After playing with this for a bit, I wondered; could I register an interpreter for native binaries for the host platform (FreeBSD/x86-64) itself? My first several (many) attempts failed, and I ended up doing some ugly hacking in the kernel module, but eventually it seemed to work. I then set out to write a simple wrapper. It took quite some time to make work (mostly because of my lack of C skills) but eventually it did what it was supposed to. When my wrapper was called and passed a command, it would simply spawn the process, wait for it to return, discard the return code, and return 0 instead; in the UNIX world indicating that there were no errors. I believe I had to do some other tricks in the kernel module itself or the wrapper to avoid recursion, because after all, my wrapper had the same ELF header as everything else on the system. During this process, I broke my FreeBSD installation more times than I could count, but fortunately I was working in a VM and I could revert to snapshots as needed. Eventually all of the pieces worked as intended, and I tied everything together.

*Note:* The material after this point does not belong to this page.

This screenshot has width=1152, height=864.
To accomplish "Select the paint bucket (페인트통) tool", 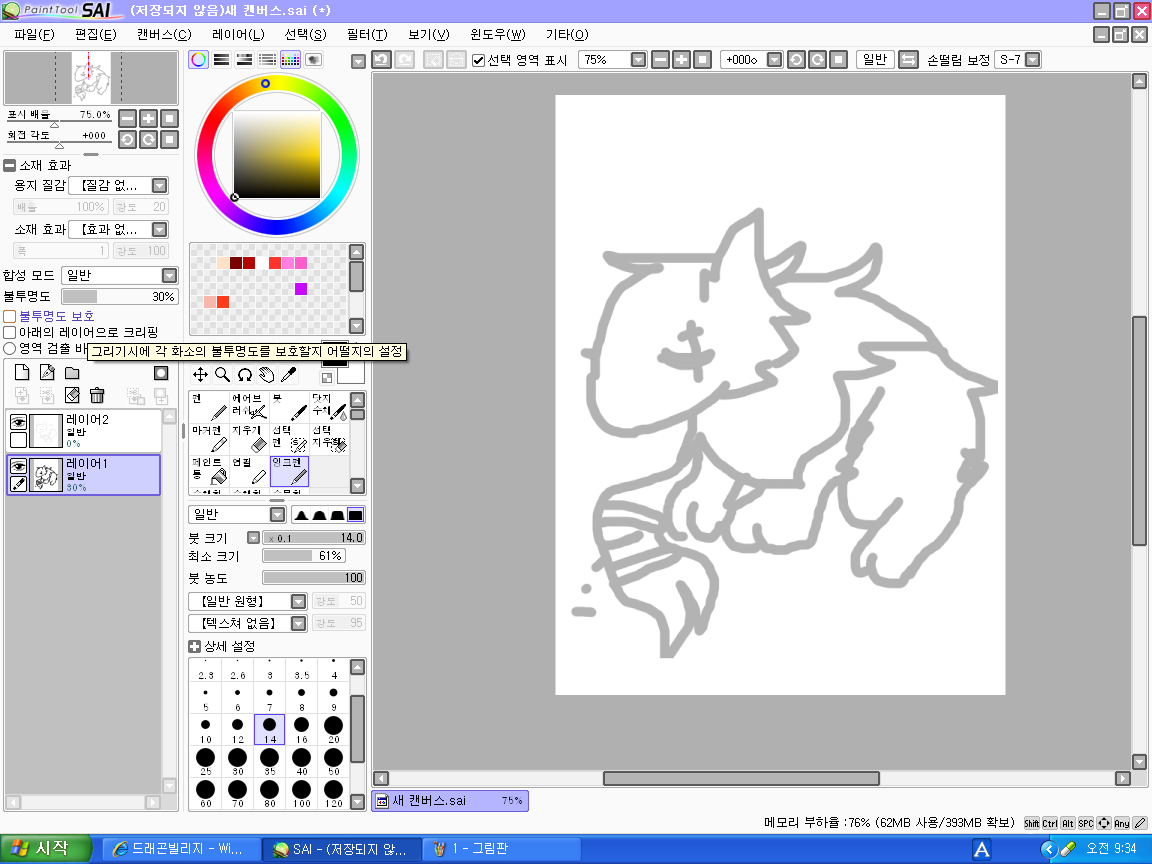I will 211,470.
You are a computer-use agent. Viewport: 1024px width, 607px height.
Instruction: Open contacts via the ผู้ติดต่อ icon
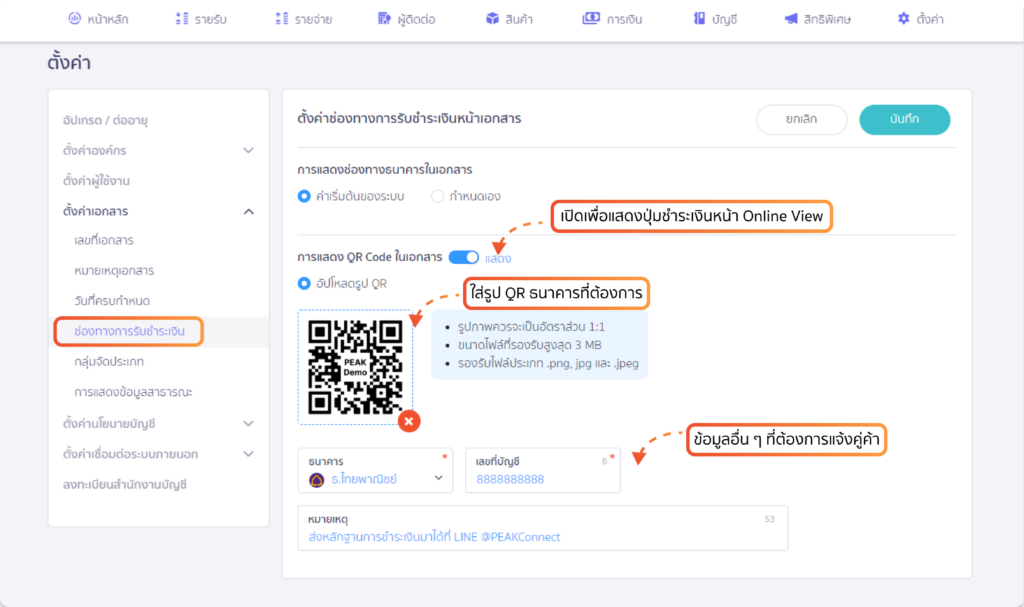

So what happens when every command on a system executes successfully? Turns out, it explodes spectacularly. And not in a significantly different manner than the myriad other times I’d broken the system throughout this adventure. I really expected nothing different, but I was still elated to see the system explode for the right reasons. These days, it’s pretty rare for me to find an opportunity to do proper hacking; poking and probing systems just to see what will happen out of pure curiosity, but it’s still the most fulfilling use of time for me, regardless of whether anything explodes.
Never stop being curious. Happy hacking!